All those offenses can score 40 points at will, yet the Chiefs held them all to no more than 24 points. The Dolphins and Ravens failed to score more than 10. Even the 49ers mustered just 19 points in regulation in the Super Bowl before tacking on three more in overtime.
Repaying Their Debts
The Chiefs needed their defense to play at that level now more than ever. Last year was supposed to be the "down" year for Mahomes and the offense. But that never happened, so a defensive takeover wasn't as necessary. That caught up to them in 2023. Mercenary wide receiver Juju Smith-Schuster left the team, and tight end Travis Kelce started playing on a pitch count. The offensive line also took a step back, particularly at the bookends. The offense spent the entire year putting out fires up front and trying to find out which young players could make the offense whole again.
By any usual standard, the Chiefs were still a quality offense, but they were the worst they had ever been in the Mahomes era. Their -0.02 EPA was, by far, their lowest mark since Mahomes' debut in 2018. Moreover, seven of their 12 worst games by EPA per play since 2018 came this season alone, including the nightmare meltdown against the Las Vegas Raiders on Christmas.
Mahomes desperately needed the defense to repay him for all the years he carried them before. Just in the nick of time, the defense repaid their debts — and some.
Just Getting Started?
The Chiefs are not done winning. More importantly, they aren't done changing. The ability to adapt is the mark of any great dynasty, and the Chiefs have already proved there's no obstacle they can not overcome.
Mahomes appeared to be solved until he suddenly wasn't. The Hill trade was supposed to sink their offense — then it didn't, at least not when and how it was supposed to. For years, Kansas City’s defense was an afterthought held together by duct tape and prayers, only to blossom into an elite unit when most needed. It's been one hurdle after another, and they still have four Super Bowl appearances and three rings to show for it.
Kelce may retire and ride off into the sunset with a pop star. Maybe he won't.
And maybe some of their young defensive players will walk in free agency. Maybe they won't. There's no telling how the Chiefs will be able to address offensive tackle or pass-catcher in the offseason. Everything is up in the air for the Chiefs.

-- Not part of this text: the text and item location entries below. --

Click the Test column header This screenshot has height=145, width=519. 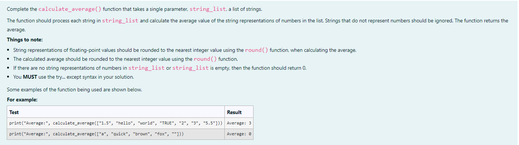[x=14, y=112]
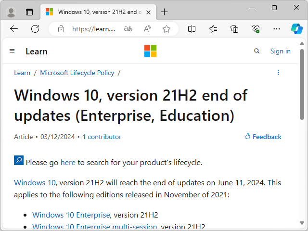Click the translate page icon

128,29
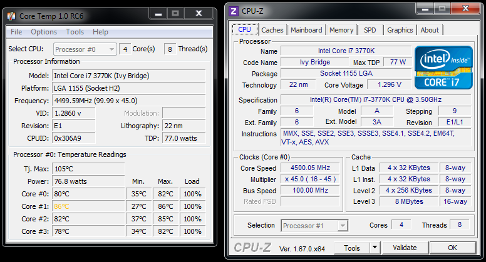Expand the Select CPU Processor #0 dropdown

[85, 49]
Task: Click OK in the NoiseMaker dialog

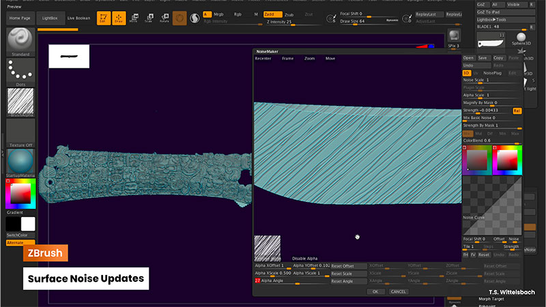Action: 375,291
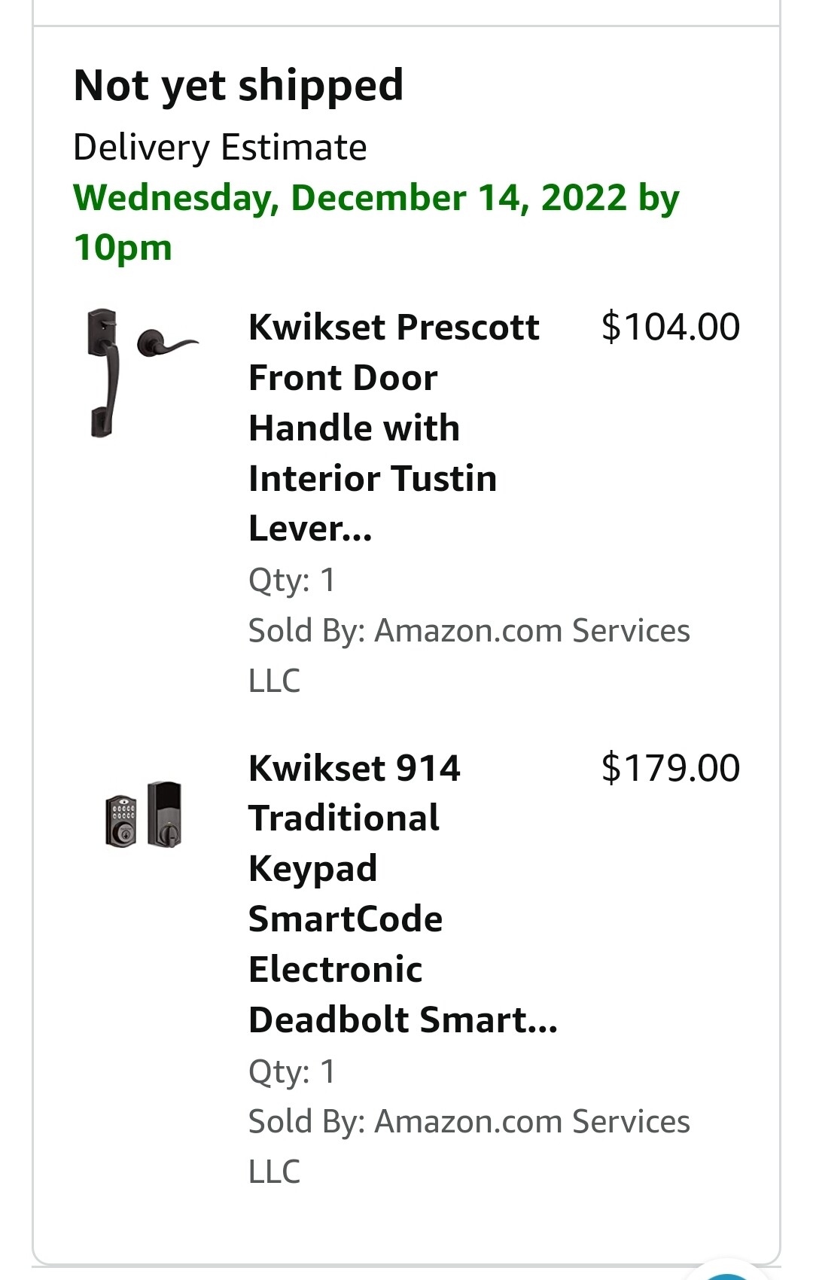Click the Delivery Estimate label
813x1280 pixels.
click(x=220, y=148)
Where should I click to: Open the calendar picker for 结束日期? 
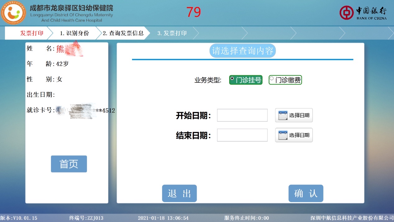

None of that uncertainty matters. So long as Mahomes is the quarterback, the rest will figure itself out. Mahomes' six-year run as a starter already feels like a lifetime's worth of growth and achievement, and he's only just now hitting prime quarterback age.
At this moment, Mahomes is singular, and the Chiefs continue to prove they can put enough around him to win. There's no reason to believe any of that will change anytime soon.